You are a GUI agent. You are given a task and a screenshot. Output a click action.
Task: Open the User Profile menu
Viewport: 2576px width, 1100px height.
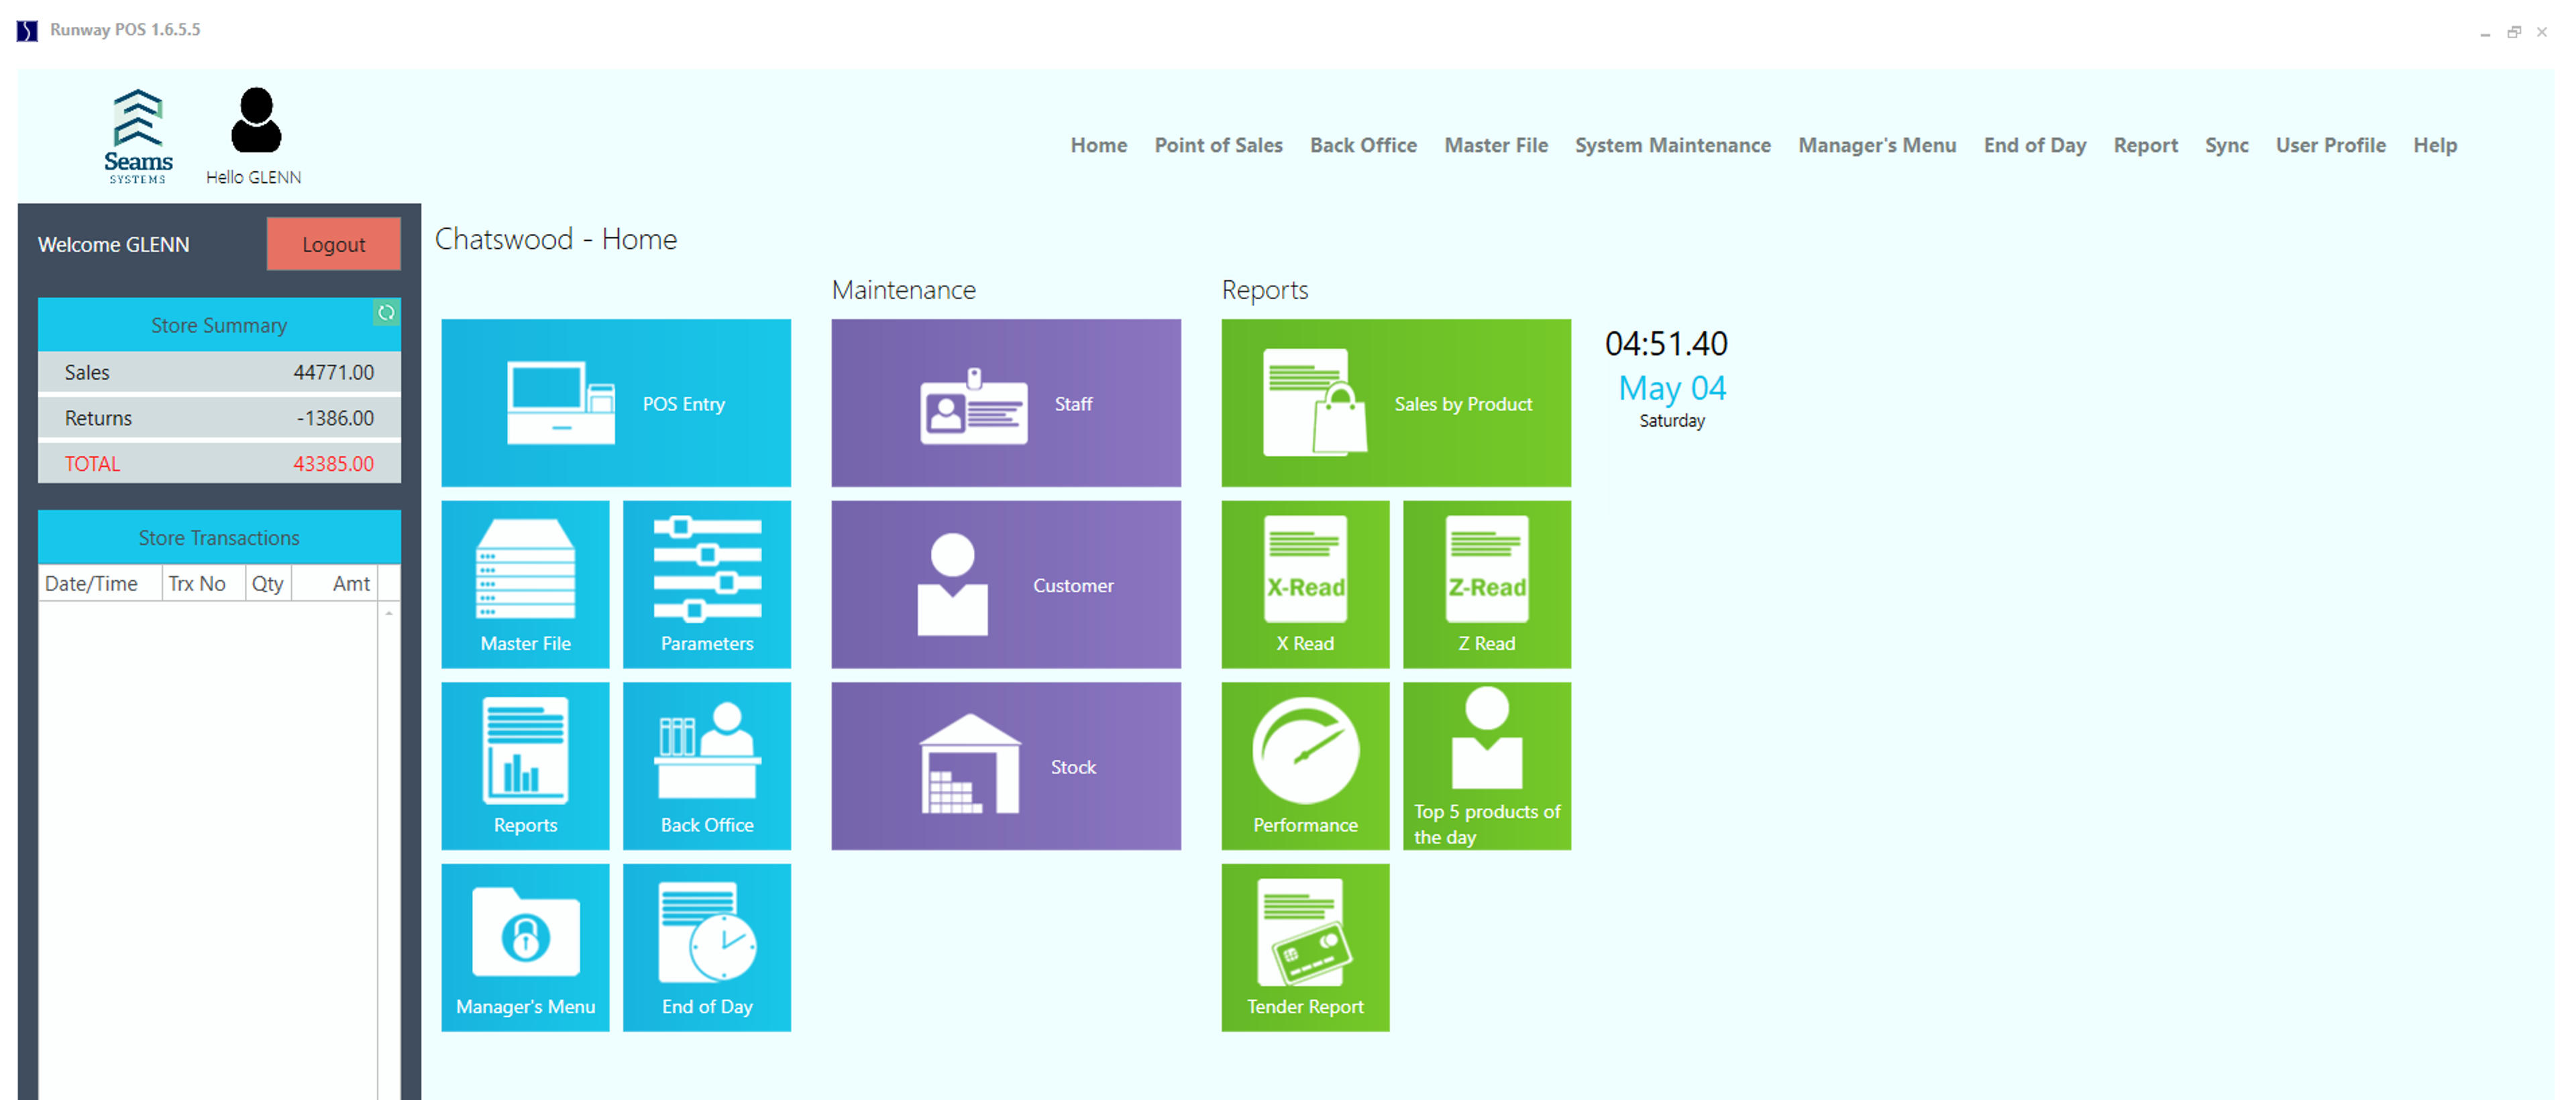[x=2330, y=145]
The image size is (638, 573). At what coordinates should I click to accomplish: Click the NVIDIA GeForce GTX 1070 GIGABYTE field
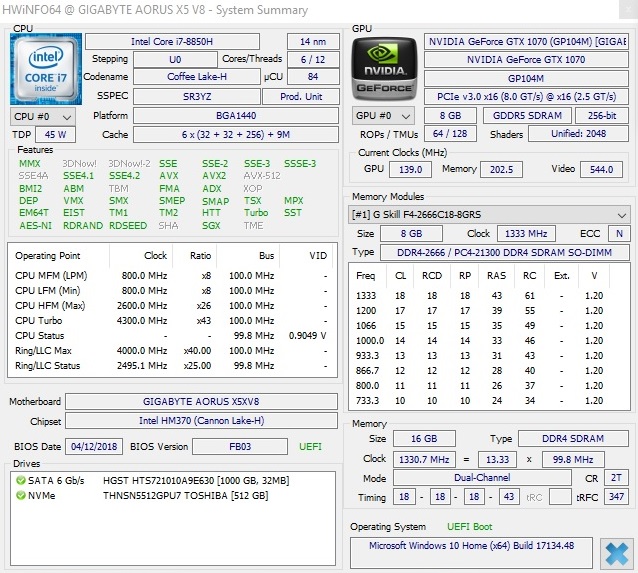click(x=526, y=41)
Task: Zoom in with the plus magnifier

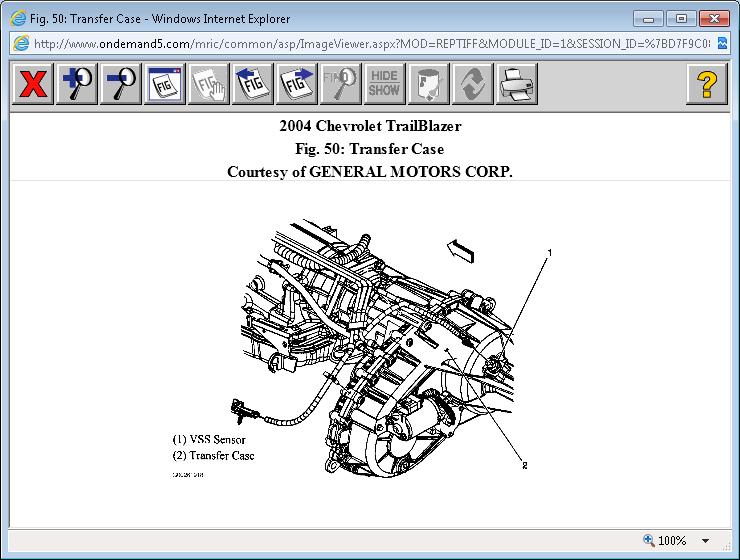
________________________________________
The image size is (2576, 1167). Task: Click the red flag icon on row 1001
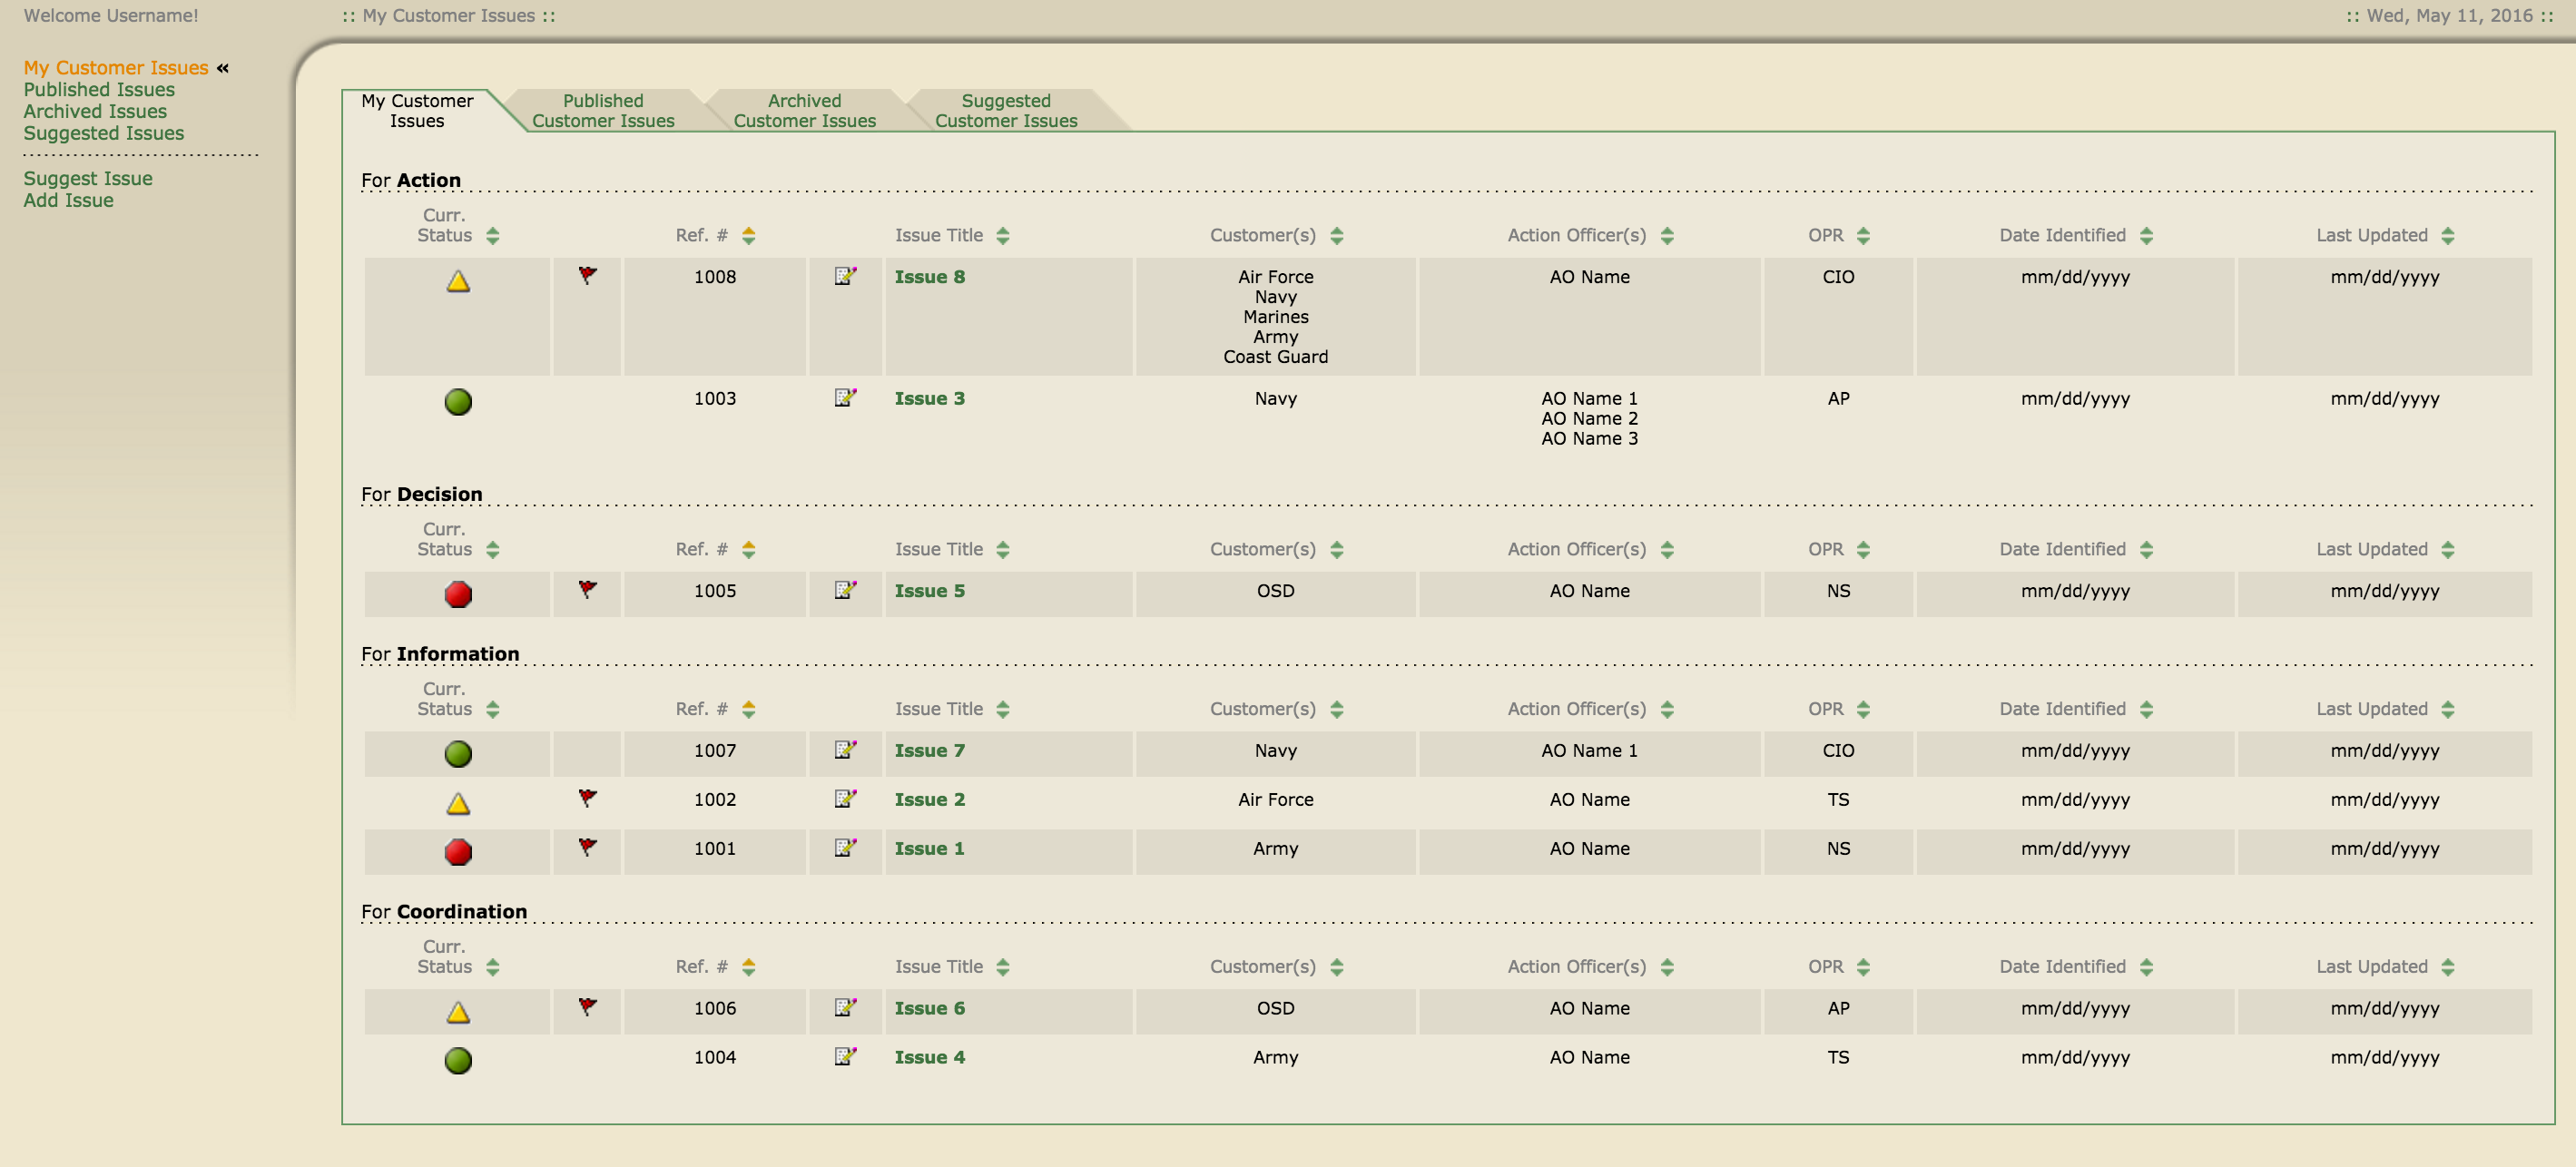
________________________________________
## TASK DESCRIPTION
Edit the material starting at the line containing "You are a GUI" and ending at the line containing "Task: Zoom in with the plus magnifier" so that "screenshot" becomes "screen capture", with everything else unchanged. Omit the pictures from your answer.

## CORRECT ANSWER
You are a GUI agent. You are given a task and a screen capture. Output a click action.
Task: Open the User Profile menu
Viewport: 2576px width, 1100px height.
[x=2330, y=145]
The image size is (638, 573). At what coordinates should I click to accomplish: Click the NVIDIA GeForce GTX 1070 GIGABYTE field
click(x=526, y=41)
Task: Zoom in with the plus magnifier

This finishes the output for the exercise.